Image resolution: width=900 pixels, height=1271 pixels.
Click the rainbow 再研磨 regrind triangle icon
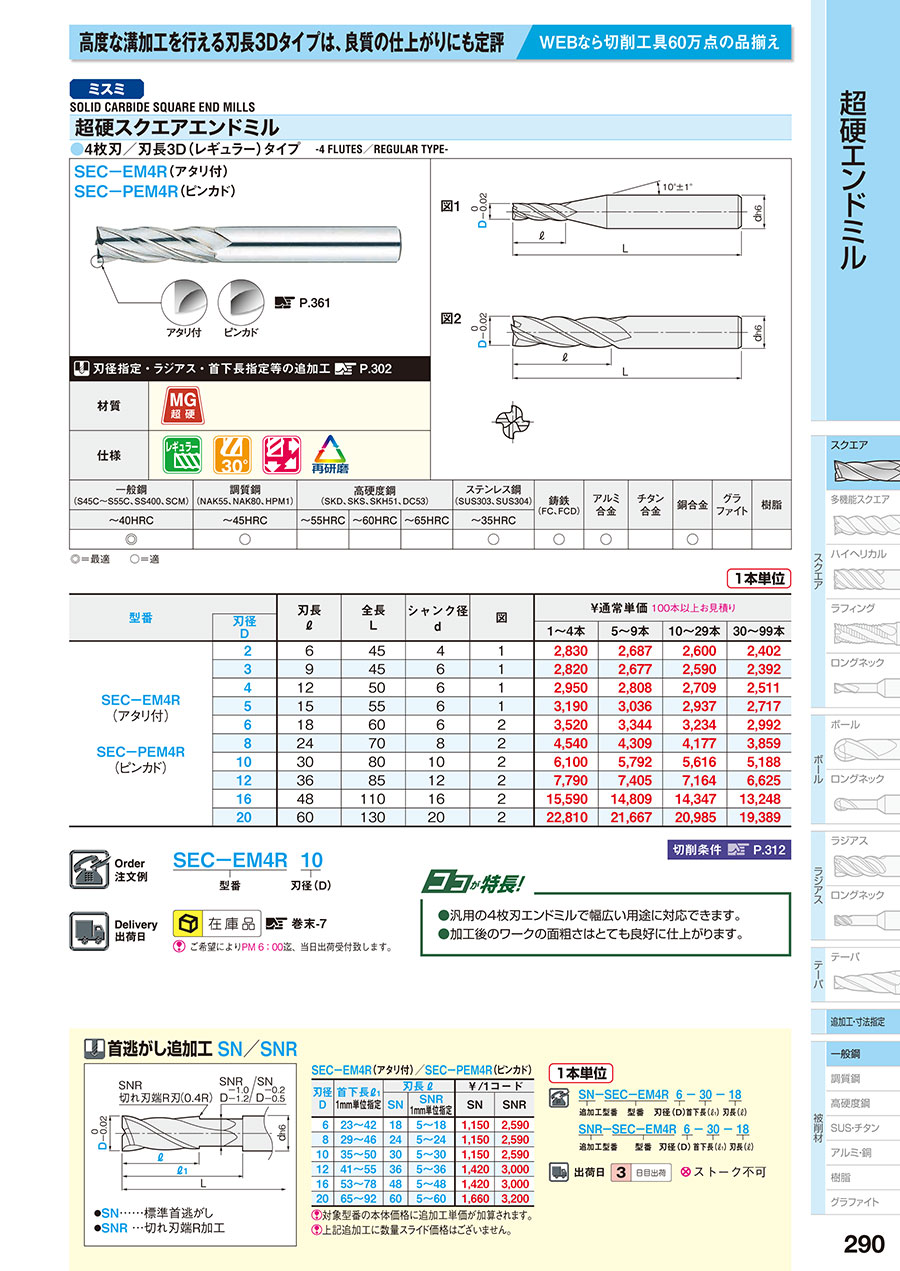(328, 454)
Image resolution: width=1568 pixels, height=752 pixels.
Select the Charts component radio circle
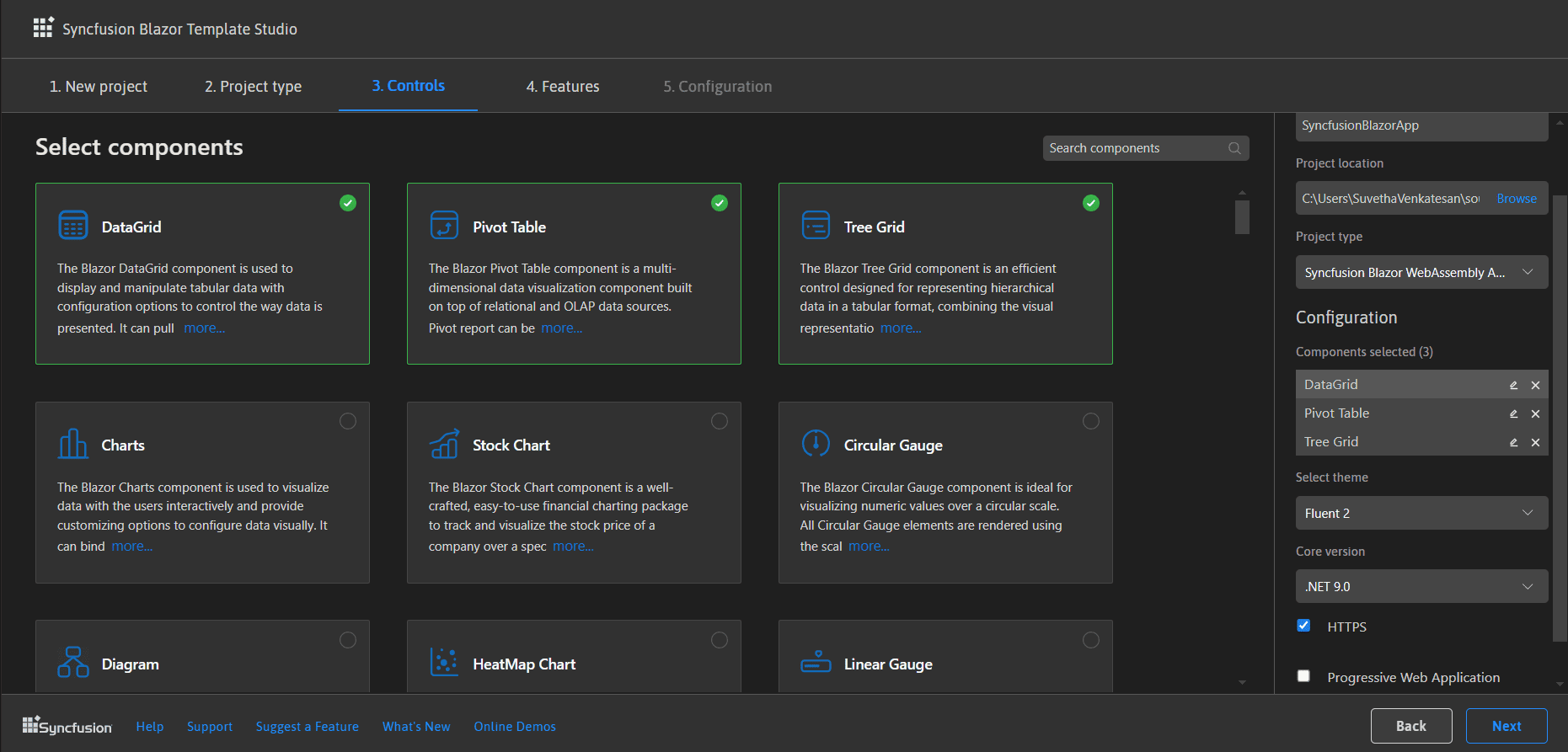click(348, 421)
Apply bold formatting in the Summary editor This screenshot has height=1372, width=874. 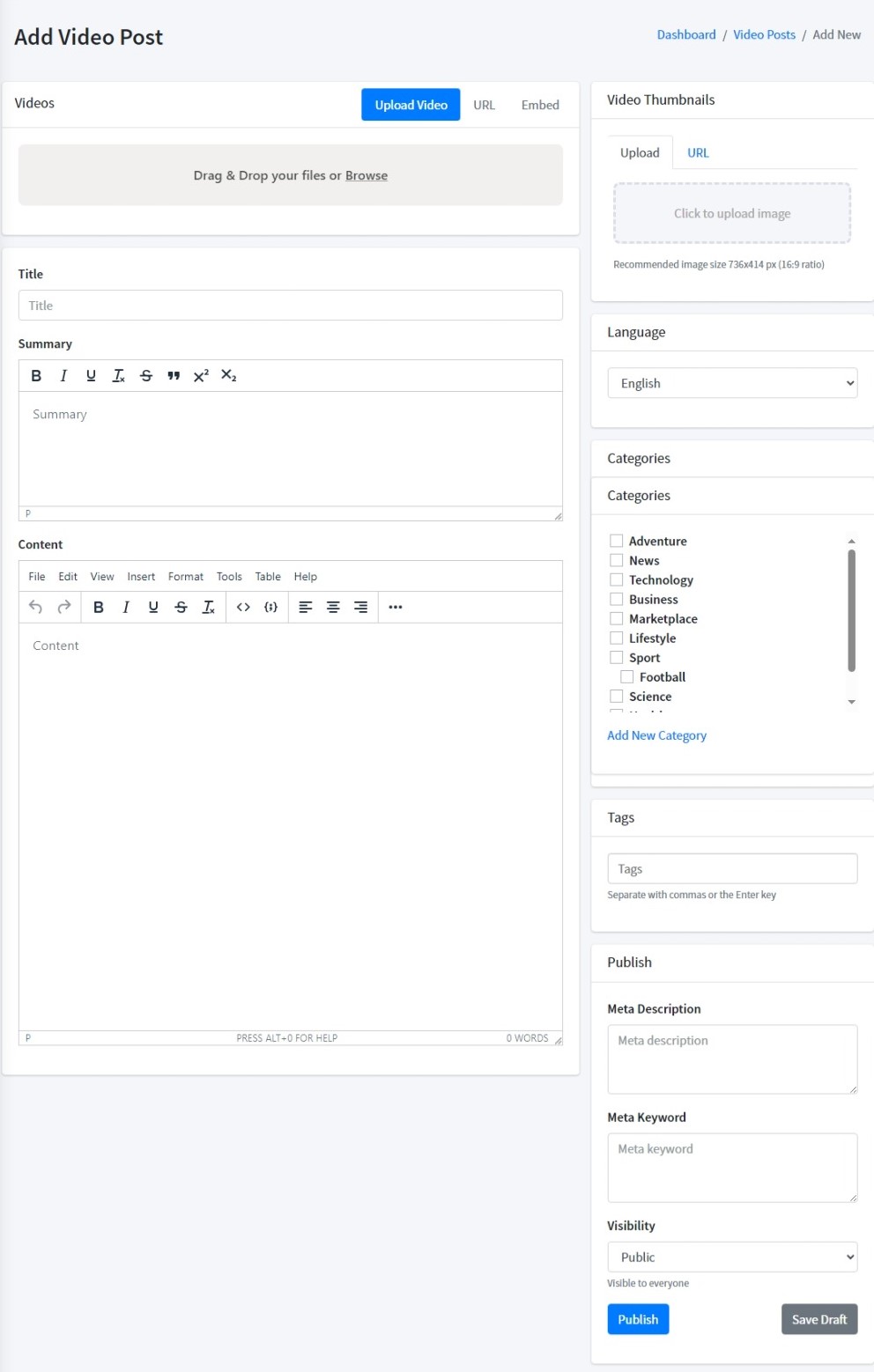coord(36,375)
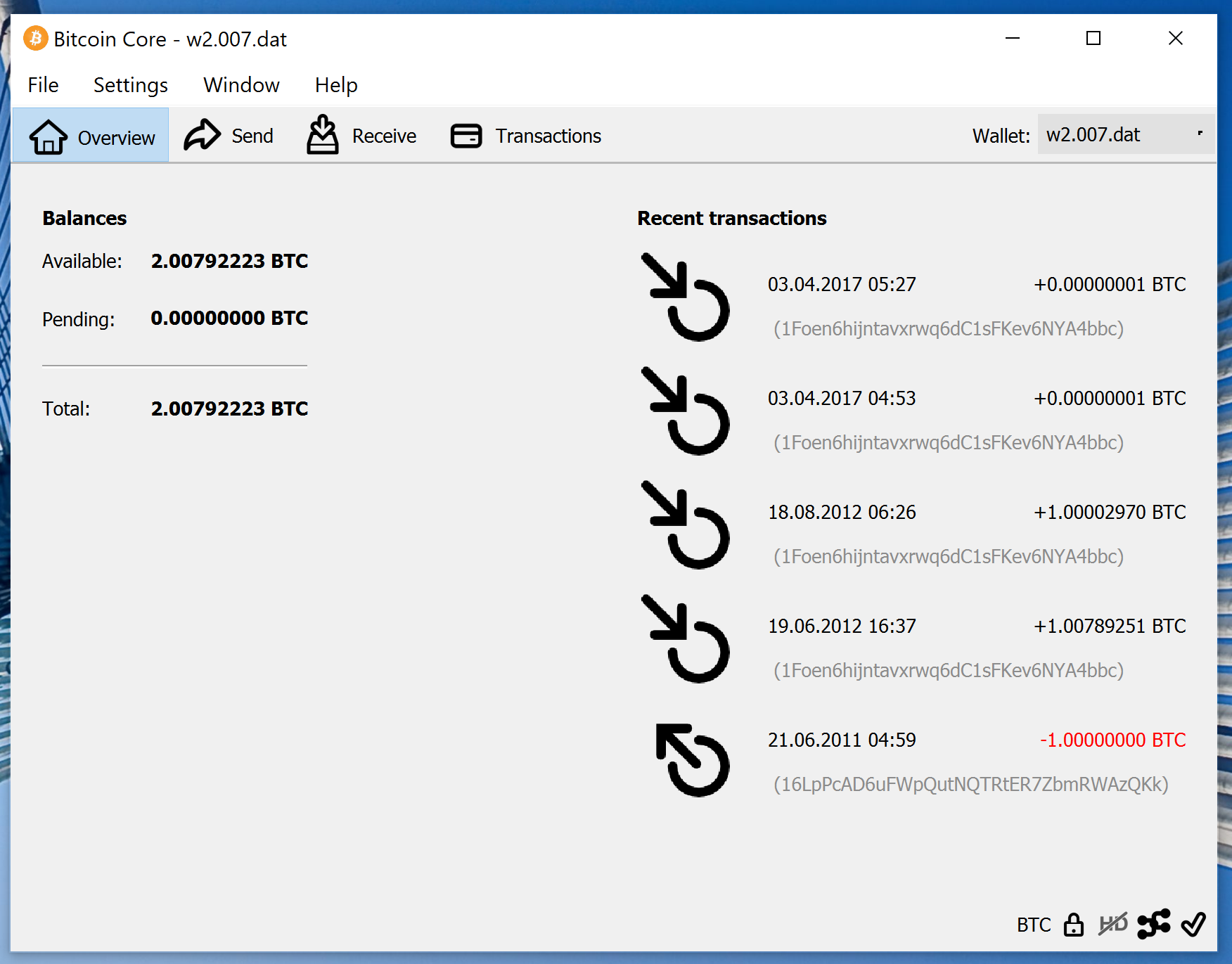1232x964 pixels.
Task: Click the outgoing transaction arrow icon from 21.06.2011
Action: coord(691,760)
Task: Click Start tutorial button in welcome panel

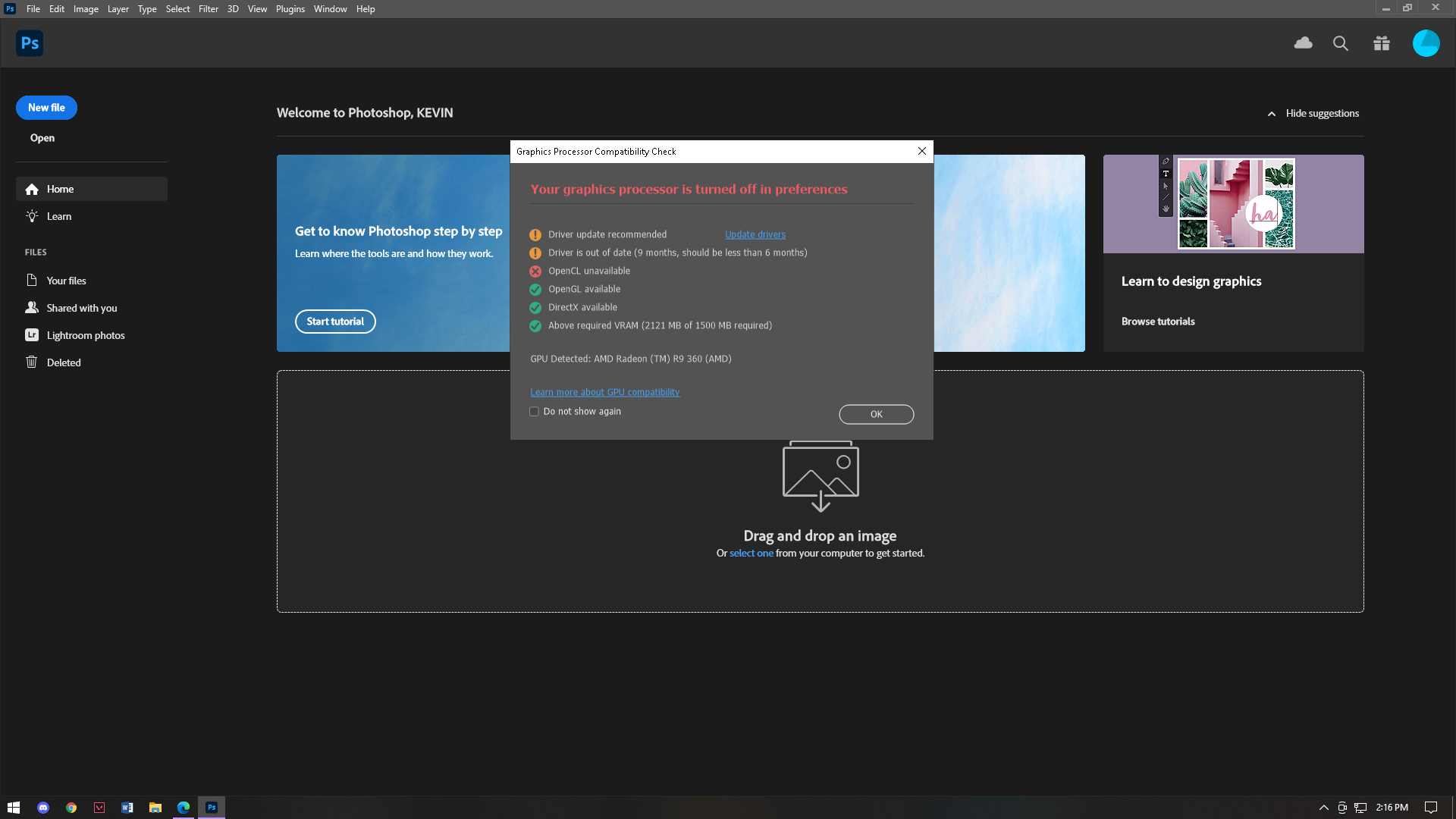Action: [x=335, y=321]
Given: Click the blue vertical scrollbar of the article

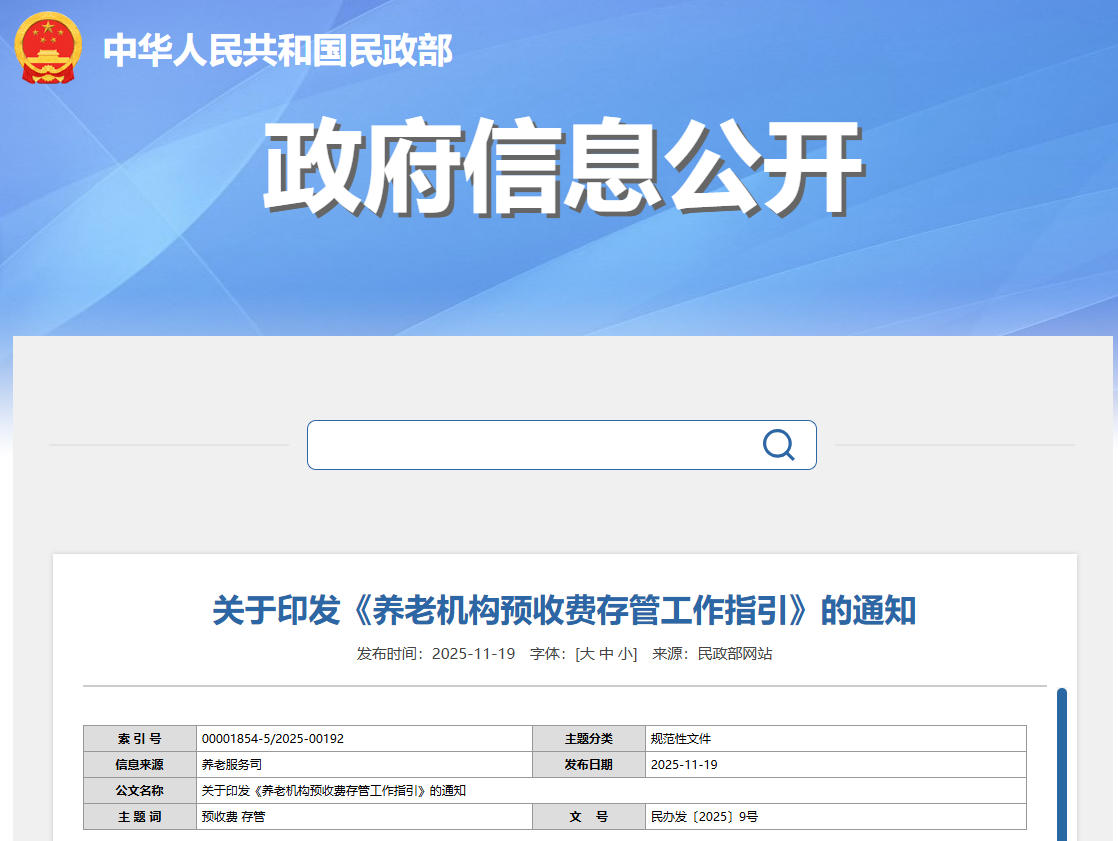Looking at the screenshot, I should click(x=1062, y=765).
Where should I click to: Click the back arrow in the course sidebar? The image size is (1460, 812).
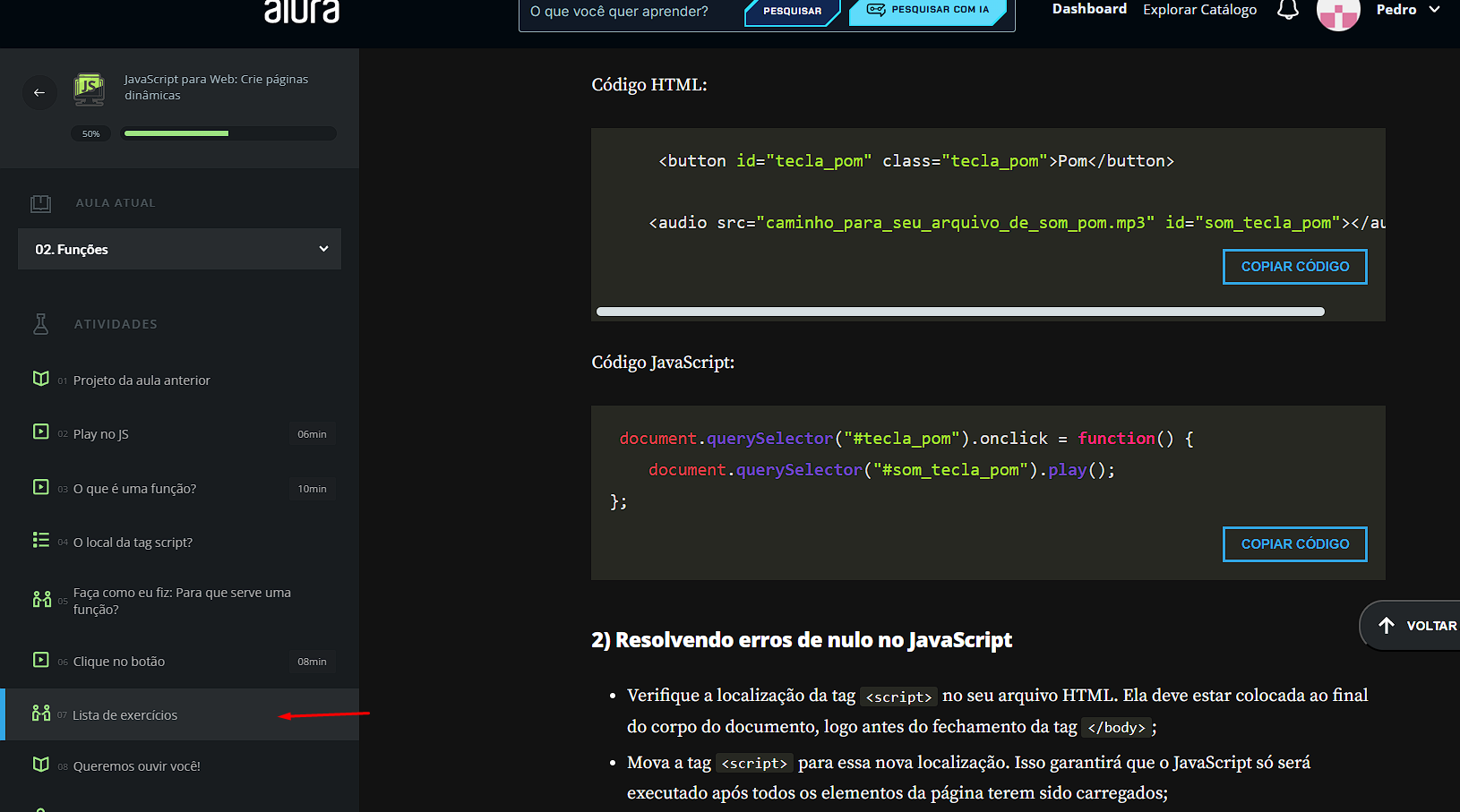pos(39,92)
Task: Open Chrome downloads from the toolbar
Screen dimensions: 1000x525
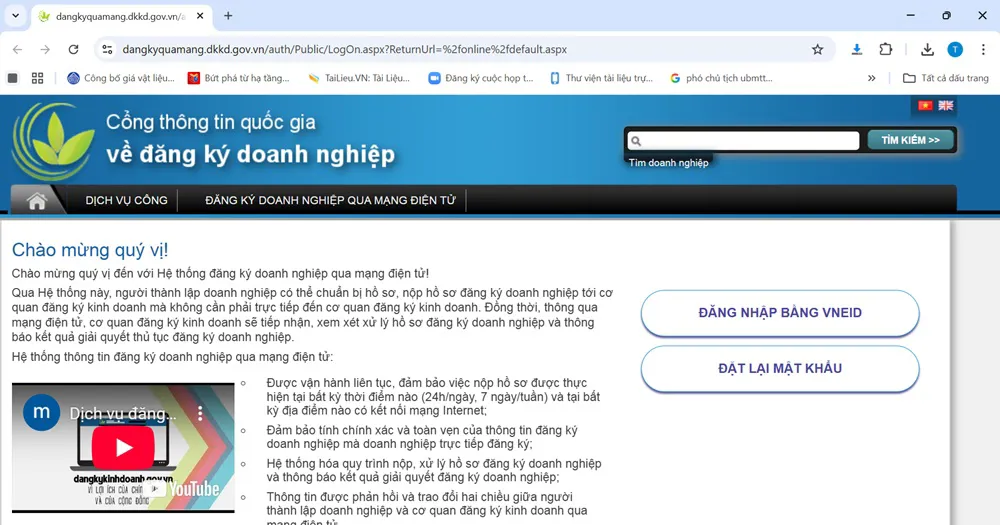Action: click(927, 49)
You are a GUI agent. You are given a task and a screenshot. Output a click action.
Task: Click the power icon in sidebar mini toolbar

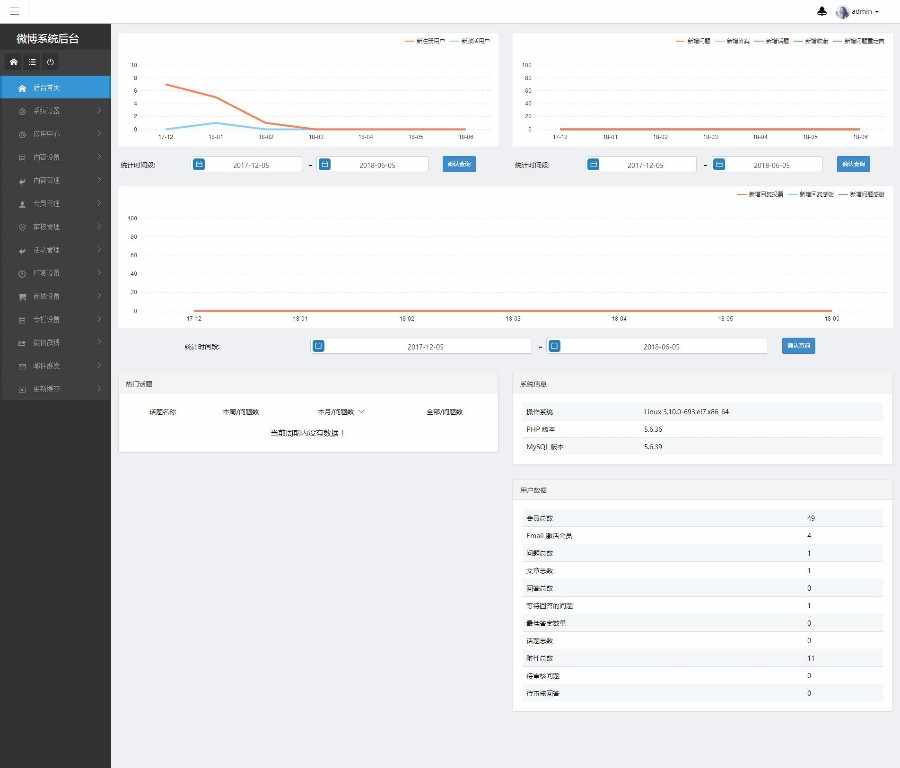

== == ==

• **Prompt**: Please restate exactly the lines from the one containing "Where should I" down to the end of the material, both ends kept, and do not include the pictures.

• **Task result**:
Where should I click to: Click the back arrow in the course sidebar? The image size is (1460, 812).
pos(39,92)
Task: Open Chrome downloads from the toolbar
Screen dimensions: 1000x525
Action: click(927, 49)
You are a GUI agent. You are given a task and a screenshot. Output a click action.
Task: Click the power icon in sidebar mini toolbar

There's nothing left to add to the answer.